Subsequently, we investigated how the vocabulary terms changed are used in the evolving KGs. We extracted all PLDs from the subject of the crawled triples that use any of the terms from the 13 vocabularies above. Specifically, we relied on the Guava libraryFootnote 9, which returns the PLD from any given URL. Besides the date of the first appearance of a vocabulary term, we also recorded the number of triples which contain that term. This information is then used to compute the adoption time of terms over the dataset snapshots.

4 Datasets

We applied our analysis approach on three large-scale KGs. The first two are DyLDO and BTC, which are obtained from the Linked Open Data cloud, and the third is Wikidata. We analyzed the use, changes and adoption of vocabularies within each individual dataset. We did not compare any results across the datasets because the results cannot be meaningfully compared. Below, we briefly characterize the datasets.

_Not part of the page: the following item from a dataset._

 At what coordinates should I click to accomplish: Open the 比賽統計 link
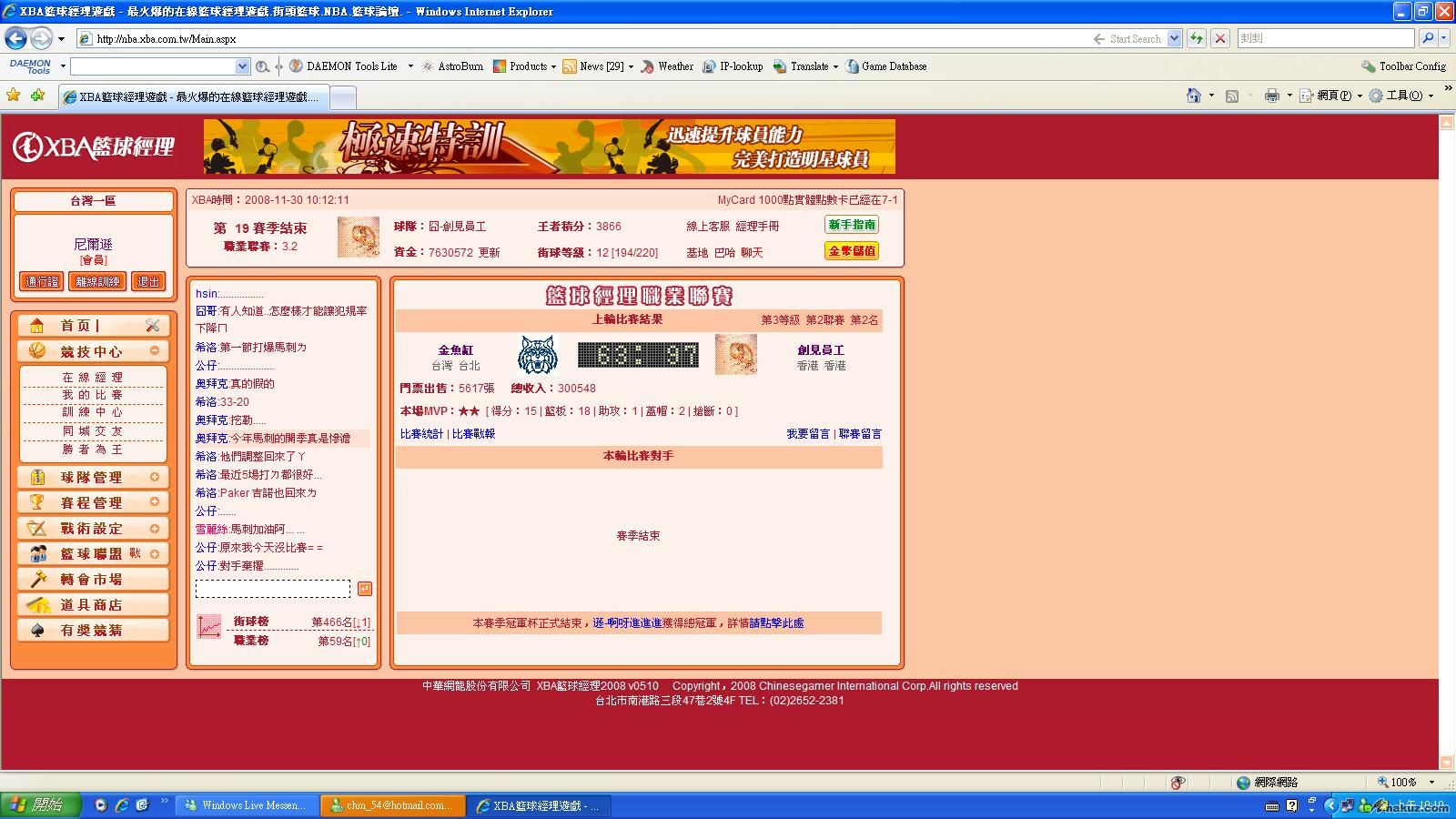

DyLDO is a repository to store weekly snapshots from a subset of web data documents [8]. For our study, we parse 242 snapshots (from May 2012 until March 2017). BTC (See footnote 1) is yearly crawled from the LOD cloud from 2009 to 2012, as well as in 2014. We used all available versions to analyze the adoption of the extracted vocabularies in our study. Wikidata (See footnote 2) is a knowledge base to collaboratively store and edit structured data. To analyze the Wikidata vocabulary, we first extracted the terms introduced by this vocabulary. Specifically, through the RDF Exports from Wikidata pageFootnote 10, we parsed the terms and properties from the RDF dump files that were generated using the Wikidata toolkitFootnote 11. We assumed that the first snapshot of those files is the first version of the Wikidata vocabulary, and based on this assumption we parsed the next dump files to extract the changes to the first version, and so on. Relying on the 25 RDF dump files (from April 2014 until August 2016), we extracted the terms that are added or deprecated. Subsequently, we parsed those files to extract the adoption of terms to analyze the adoption behavior for the Wikidata vocabulary’s terms.

5 Results

In this section, we summarize our findings based on the experiments conducted. Section 5.1 presents the results of vocabulary changes, use, and adoption in the LOD Cloud, while Sect. 5.2 outline the same findings for Wikidata.

5.1 The LOD Cloud

Changes in LOD Vocabularies. We studied the changes of terms in the vocabularies, focusing on creation and deprecation. Overall we observed 35% of newly created terms and 11% of deprecated ones. 85% of the vocabularies in this study have an increased number of terms. Two exceptions are ADMS and CiTO: the number of terms decreased for the former, while the latter vastly dropped in the number of classes.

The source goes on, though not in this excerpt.